I am trying to conduct bayesian inference in a multidimensional setting. I’m using a multivariate normal prior for my prior mean and an inverse wishart distribution for my prior covariance matrix. When I test my code in a low-dimensional setting (10-30), it works fine. But in higher dimensional settings (50+) it fails because of what appears to be a poorly specified prior.

I’m using ScalaStan and here is my code:

val sampleSize = 1000
val assetCount: Int = 500
val dataset = List.fill(sampleSize)(0.0)
  .map(x => List.fill(assetCount)(x + math.min(math.max(scala.util.Random.nextGaussian(), -3), 3)))
OutputCell.HIDDEN
val muPriorMu: List[Double] = List.fill(assetCount)(0)
val muPriorSigma: List[List[Double]] = DenseMatrix.eye[Double](assetCount)
  .toArray
  .toList
  .map { case 0 => 0.25; case x => x }
  .grouped(assetCount)
  .map(x => x.toList)
  .toList
val sigmaPriorNu: Double = assetCount + 1
val sigmaPriorSigma: List[List[Double]] = muPriorSigma

class multiVarNormalClass(
  dataset: List[List[Double]], 
  muPriorMu: List[Double],
  muPriorSigma: List[List[Double]],
  sigmaPriorNu: Double,
  sigmaPriorSigma: List[List[Double]],
  sampleSize: Int,
  assetCount: Int
) extends ScalaStan {

  val n = data(int(lower = 0))
  val y = data(vector(assetCount)(n))
  val muPrior_mu = data(vector(assetCount))
  val muPrior_sigma = data(covMatrix(assetCount))
  val sigmaPrior_nu = data(real(lower = assetCount - 1.0))
  val sigmaPrior_sigma = data(covMatrix(assetCount))

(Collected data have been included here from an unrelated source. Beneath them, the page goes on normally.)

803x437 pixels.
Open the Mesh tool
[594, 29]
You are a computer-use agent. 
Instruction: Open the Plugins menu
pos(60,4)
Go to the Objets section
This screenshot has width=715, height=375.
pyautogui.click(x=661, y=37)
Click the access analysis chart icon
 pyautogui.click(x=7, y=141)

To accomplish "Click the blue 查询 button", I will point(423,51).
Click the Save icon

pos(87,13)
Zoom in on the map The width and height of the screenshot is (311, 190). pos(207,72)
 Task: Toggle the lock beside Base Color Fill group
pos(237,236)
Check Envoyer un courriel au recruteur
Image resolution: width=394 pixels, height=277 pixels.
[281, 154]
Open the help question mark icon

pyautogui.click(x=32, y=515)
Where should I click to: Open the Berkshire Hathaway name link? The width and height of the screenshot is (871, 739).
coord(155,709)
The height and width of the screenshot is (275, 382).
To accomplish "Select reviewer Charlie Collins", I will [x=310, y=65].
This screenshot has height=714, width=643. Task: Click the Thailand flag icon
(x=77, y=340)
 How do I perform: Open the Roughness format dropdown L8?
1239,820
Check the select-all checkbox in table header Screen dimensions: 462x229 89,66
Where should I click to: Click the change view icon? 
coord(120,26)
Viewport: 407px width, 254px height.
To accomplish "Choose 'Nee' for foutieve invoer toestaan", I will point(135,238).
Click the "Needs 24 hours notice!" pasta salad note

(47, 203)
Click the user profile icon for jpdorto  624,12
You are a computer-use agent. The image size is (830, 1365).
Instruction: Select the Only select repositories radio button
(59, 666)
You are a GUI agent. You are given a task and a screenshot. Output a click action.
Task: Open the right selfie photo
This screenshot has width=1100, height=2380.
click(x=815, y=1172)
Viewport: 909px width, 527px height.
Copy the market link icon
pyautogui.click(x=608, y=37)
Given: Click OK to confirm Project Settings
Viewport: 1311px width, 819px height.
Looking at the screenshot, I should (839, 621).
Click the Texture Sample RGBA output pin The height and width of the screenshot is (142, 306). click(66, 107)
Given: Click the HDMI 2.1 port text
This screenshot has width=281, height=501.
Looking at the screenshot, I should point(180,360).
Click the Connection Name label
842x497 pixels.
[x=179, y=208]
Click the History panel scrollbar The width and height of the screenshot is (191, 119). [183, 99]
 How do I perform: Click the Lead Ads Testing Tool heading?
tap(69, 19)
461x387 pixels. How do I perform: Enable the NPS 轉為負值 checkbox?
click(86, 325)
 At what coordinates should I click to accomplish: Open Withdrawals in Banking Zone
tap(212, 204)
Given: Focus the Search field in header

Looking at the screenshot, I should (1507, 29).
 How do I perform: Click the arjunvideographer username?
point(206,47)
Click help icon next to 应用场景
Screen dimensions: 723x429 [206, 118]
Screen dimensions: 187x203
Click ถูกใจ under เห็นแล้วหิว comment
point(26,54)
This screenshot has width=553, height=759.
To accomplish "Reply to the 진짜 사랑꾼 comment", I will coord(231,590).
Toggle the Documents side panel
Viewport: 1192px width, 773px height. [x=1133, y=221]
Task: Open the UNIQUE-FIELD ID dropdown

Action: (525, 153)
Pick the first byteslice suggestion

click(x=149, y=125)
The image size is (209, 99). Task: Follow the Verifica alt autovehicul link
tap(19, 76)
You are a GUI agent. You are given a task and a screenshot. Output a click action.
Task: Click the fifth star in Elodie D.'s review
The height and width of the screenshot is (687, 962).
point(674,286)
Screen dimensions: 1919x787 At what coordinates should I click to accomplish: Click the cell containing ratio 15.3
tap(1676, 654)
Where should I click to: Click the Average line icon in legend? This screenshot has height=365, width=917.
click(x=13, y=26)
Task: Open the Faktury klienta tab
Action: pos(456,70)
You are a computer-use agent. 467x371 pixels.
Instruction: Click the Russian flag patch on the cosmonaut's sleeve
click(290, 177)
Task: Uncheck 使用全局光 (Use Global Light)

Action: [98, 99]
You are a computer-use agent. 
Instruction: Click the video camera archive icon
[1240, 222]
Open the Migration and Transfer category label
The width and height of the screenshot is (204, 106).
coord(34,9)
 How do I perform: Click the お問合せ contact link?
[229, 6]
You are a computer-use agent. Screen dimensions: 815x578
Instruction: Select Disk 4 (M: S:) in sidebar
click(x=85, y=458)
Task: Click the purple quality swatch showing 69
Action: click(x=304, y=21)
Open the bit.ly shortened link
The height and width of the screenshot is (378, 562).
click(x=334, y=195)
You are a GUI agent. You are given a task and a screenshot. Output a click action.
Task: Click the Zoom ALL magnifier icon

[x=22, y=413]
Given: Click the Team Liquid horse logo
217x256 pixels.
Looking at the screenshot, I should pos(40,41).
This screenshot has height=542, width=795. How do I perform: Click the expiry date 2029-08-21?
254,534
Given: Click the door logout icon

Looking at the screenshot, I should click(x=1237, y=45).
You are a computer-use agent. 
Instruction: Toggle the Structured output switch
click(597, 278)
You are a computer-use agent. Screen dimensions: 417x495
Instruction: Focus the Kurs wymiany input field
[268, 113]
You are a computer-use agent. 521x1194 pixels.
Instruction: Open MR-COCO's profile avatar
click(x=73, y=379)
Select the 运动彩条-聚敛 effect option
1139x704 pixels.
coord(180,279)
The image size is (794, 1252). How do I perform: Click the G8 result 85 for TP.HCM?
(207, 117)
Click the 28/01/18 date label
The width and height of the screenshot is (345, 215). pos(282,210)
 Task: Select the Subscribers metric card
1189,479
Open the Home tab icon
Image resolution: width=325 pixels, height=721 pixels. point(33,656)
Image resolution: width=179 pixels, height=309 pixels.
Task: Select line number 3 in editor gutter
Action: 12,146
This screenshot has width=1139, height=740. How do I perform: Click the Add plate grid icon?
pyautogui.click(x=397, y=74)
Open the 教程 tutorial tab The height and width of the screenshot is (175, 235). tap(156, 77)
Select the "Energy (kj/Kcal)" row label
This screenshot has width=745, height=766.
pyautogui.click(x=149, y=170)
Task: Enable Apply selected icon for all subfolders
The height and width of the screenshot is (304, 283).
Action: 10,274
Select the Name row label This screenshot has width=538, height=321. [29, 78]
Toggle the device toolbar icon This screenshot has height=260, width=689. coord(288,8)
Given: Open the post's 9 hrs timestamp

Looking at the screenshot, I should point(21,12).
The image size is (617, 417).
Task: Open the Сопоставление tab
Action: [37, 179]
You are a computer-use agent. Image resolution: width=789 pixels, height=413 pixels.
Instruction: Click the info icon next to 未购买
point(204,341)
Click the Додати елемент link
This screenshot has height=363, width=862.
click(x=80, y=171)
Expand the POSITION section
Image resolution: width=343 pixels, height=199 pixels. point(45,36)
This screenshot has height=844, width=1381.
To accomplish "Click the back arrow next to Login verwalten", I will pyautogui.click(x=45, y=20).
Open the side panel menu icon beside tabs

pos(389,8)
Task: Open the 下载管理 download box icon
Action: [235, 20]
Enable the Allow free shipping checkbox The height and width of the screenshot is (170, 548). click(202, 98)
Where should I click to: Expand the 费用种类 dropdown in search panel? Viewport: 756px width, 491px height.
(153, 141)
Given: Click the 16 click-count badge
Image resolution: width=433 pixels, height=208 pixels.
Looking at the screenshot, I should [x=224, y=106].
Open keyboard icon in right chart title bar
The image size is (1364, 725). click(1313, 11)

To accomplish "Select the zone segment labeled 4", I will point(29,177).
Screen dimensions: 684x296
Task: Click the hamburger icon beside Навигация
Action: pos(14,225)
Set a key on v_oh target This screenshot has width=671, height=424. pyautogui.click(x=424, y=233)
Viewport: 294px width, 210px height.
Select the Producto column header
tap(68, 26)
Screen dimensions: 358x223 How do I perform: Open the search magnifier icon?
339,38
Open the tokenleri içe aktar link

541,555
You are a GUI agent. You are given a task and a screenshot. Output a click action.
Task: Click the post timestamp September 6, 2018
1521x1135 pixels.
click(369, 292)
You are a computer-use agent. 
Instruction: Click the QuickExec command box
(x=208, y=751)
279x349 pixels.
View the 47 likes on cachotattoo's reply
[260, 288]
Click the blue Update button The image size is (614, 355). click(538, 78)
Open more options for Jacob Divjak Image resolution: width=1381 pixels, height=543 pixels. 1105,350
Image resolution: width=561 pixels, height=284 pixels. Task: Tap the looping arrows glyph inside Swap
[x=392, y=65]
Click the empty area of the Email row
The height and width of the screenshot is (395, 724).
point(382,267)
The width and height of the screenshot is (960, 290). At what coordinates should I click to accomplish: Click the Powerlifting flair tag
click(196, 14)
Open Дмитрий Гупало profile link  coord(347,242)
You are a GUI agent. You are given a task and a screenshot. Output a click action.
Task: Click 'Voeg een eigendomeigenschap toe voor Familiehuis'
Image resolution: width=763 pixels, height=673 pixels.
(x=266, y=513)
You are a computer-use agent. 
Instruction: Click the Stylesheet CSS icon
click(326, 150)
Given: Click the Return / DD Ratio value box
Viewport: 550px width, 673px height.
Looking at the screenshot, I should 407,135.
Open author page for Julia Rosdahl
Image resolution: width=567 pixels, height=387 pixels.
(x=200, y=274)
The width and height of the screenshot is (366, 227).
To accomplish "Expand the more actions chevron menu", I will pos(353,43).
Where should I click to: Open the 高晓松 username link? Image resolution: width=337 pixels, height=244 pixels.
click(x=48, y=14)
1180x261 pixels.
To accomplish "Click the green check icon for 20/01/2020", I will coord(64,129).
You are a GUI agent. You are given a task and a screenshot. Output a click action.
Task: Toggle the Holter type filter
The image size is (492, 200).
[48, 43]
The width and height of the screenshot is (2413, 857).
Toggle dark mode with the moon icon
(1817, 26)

  val mu = parameter(vector(assetCount))
  val sigma = parameter(covMatrix(assetCount))

  val model = new Model {

    mu ~ stan.multi_normal(muPrior_mu, muPrior_sigma)
    sigma ~ stan.inv_wishart(sigmaPrior_nu, sigmaPrior_sigma)
    for (i <- range(1, n)) {
      y(i) ~ stan.multi_normal(mu, sigma)
    }
  }

  val results = model
    .withData(n, sampleSize)
    .withData(y, dataset)
    .withData(muPrior_mu, muPriorMu)
    .withData(muPrior_sigma, muPriorSigma)
    .withData(sigmaPrior_nu, sigmaPriorNu)
    .withData(sigmaPrior_sigma, sigmaPriorSigma)
    .run(chains = 5, method = RunMethod.Sample())
  
  val muPosteriorMean = results
    .mean(mu)
    .toArray
  
  val sigmaPosteriorMean = results
    .mean(sigma)
    .map(_.toArray)
    .toArray
  
  def mahDistance(residualVector: Array[Double]): Double = {
    val mahDist = new MahalanobisDistance(
      sigmaPosteriorMean
    )
    mahDist
      .d(residualVector, muPosteriorMean)
  }
  
  def getMu: Array[Double] = muPosteriorMean
  
  def getSigma: Array[Array[Double]] = sigmaPosteriorMean
  
}

val myClass = new multiVarNormalClass(
  dataset, 
  muPriorMu, 
  muPriorSigma, 
  sigmaPriorNu, 
  sigmaPriorSigma,
  sampleSize,
  assetCount
)

This code generates the following Stan program:

data {                                                                                            
  vector[500] muPrior_mu;                                                                          
  cov_matrix[500] muPrior_sigma;                                                                   
  real<lower=499.0> sigmaPrior_nu;                                                                  
  cov_matrix[500] sigmaPrior_sigma;                                                                
  int<lower=0> n;                                                                                 
  vector[500] y[n];                                                                                
}                                                                                                 
parameters {                                                                                      
  vector[500] mu;                                                                                  
  cov_matrix[500] sigma;                                                                           
}                                                                                                 
model {                                                                                           
  mu ~ multi_normal(muPrior_mu,muPrior_sigma);                                                    
  sigma ~ inv_wishart(sigmaPrior_nu,sigmaPrior_sigma);                                            
  for(ss_v1 in 1:n) {                                                                             
    y[ss_v1] ~ multi_normal(mu,sigma);                                                            
  }                                                                                               
}   

I declare the dimensionality of the space with the variable “assetCount”, so in the code I’ve pasted above the dimensionality is 500. I’m creating four priors:

muPriorMu: assetCount x 1 vector, all 0s
muPriorSigma: assetCount x assetCount covariance matrix, 1s on the diagonal and 0.25s off the diagonal
sigmaPriorNu: double, assetCount x 2
sigmaPriorSigma: same as muPriorSigma

The dataset is simulated draws from independent univariate gaussians capped at +/-3, but my interpretation of my error is that the dataset isn’t relevant here.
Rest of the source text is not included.